→ **WRITTEN TASKS**:
**A)** Answer these questions from the shr_s fix article, one line each:
(i) For i32, how many lower bits of the shift count must the engine use?
(ii) What does a logical shift insert?
(iii) Which value should the shift count be masked with for i64.shr_s?
**B)** Please set down the part of the shr_s fix article between "1. Normalize the" and "use 63 instead.", inclusive, with no changes.

How to Fix: fuzz: different results for `shr_s`
When i32.shr_s returns different results across engines, the bug is usually not the shift itself—it is a mismatch in how the shift count is normalized before execution.
Problem Summary
The issue titled fuzz: different results for shr_s points to a classic WebAssembly implementation inconsistency: two runtimes evaluate the same signed right shift instruction and produce different outputs. In the provided test case, the core operation is i32.shr_s, which performs an arithmetic right shift on a 32-bit integer.
For WebAssembly, this instruction has precise semantics. The left operand is interpreted as a signed 32-bit value, and the right operand is the shift amount. Critically, the shift amount is not used directly. It must be reduced modulo the bit width. For i32, that means the engine must use only the lower 5 bits of the shift count, equivalent to shift & 31.
If one implementation masks the shift count correctly and another does not, fuzzing will expose mismatched behavior immediately.
Understanding the Root Cause
The root cause is almost always one of these:
- the runtime fails to apply the correct WebAssembly shift-count masking rule,
- the runtime performs the operation using the host language incorrectly,
- or sign extension is handled incorrectly during lowering, optimization, or interpretation.
According to WebAssembly semantics:
- i32.shr_s is a signed arithmetic right shift,
- the value being shifted must preserve its sign bit,
- the shift amount must be normalized as rhs & 31.
That means these two are equivalent:
i32.shr_s(x, y)
((int32_t)x) >> (y & 31)
If an engine instead does something like this:
((int32_t)x) >> y
then behavior may diverge when y >= 32, when y is derived from fuzzed input, or when the host language treats overshifts differently. In C and C++, shifting by an amount greater than or equal to the bit width is problematic and may lead to undefined or implementation-specific behavior. In JITs and interpreters, the mismatch can also appear if one path masks and another path does not.
Another subtle source of inconsistency is using a logical shift instead of an arithmetic shift. For negative numbers, these are very different:
- Arithmetic shift replicates the sign bit.
- Logical shift inserts zeros.
So if the input is negative and the engine uses unsigned lowering by mistake, the output will differ even when the shift count is valid.
Step-by-Step Solution
The fix is to enforce WebAssembly semantics explicitly in every execution path: interpreter, baseline compiler, optimizing compiler, and any constant-folding pass.
1. Normalize the shift count
For i32.shr_s, always mask with 31.
uint32_t raw_shift = pop_i32_operand();
int32_t value = pop_i32_operand();
uint32_t shift = raw_shift & 31;
int32_t result = value >> shift;
push_i32_result(result);
If your runtime supports i64.shr_s, use 63 instead.
uint64_t shift = raw_shift & 63;
2. Preserve signedness correctly
Make sure the value operand is treated as a signed 32-bit integer before shifting.

→ **DATA SUPPLIED**:
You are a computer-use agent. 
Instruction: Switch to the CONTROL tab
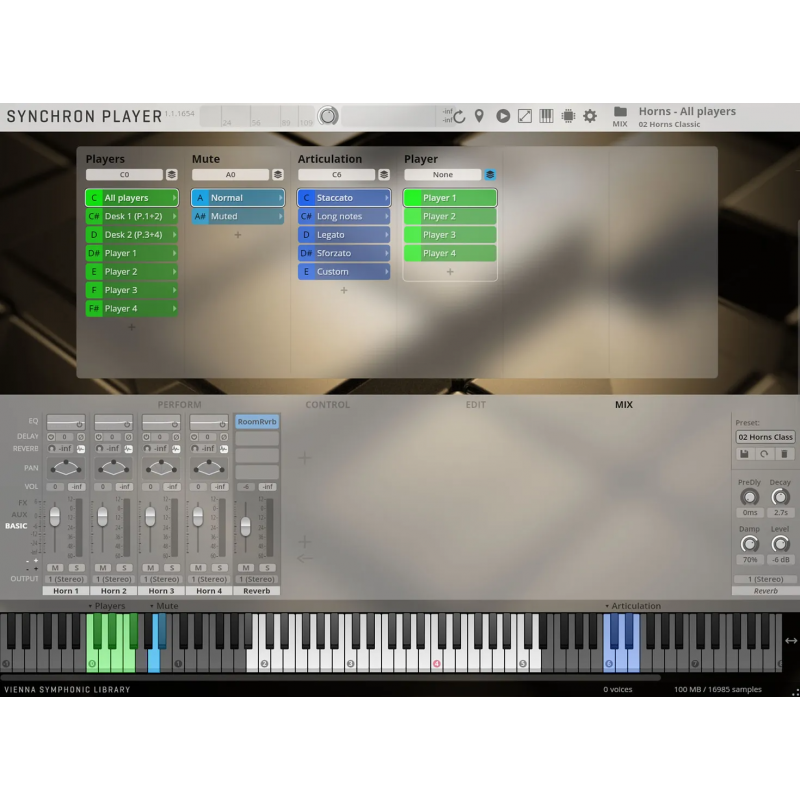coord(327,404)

* * *

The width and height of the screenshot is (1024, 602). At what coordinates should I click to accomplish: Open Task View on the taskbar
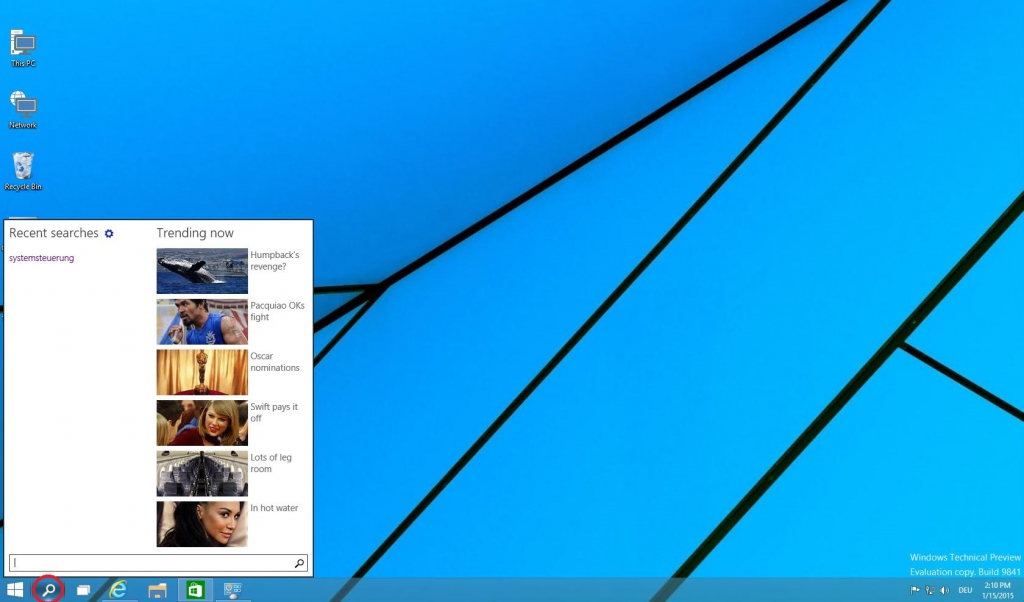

→ **EXERCISE RESPONSES**:
**A)**
(i) 5
(ii) Zeros
(iii) 63

**B)**
1. Normalize the shift count
For i32.shr_s, always mask with 31.
uint32_t raw_shift = pop_i32_operand();
int32_t value = pop_i32_operand();
uint32_t shift = raw_shift & 31;
int32_t result = value >> shift;
push_i32_result(result);
If your runtime supports i64.shr_s, use 63 instead.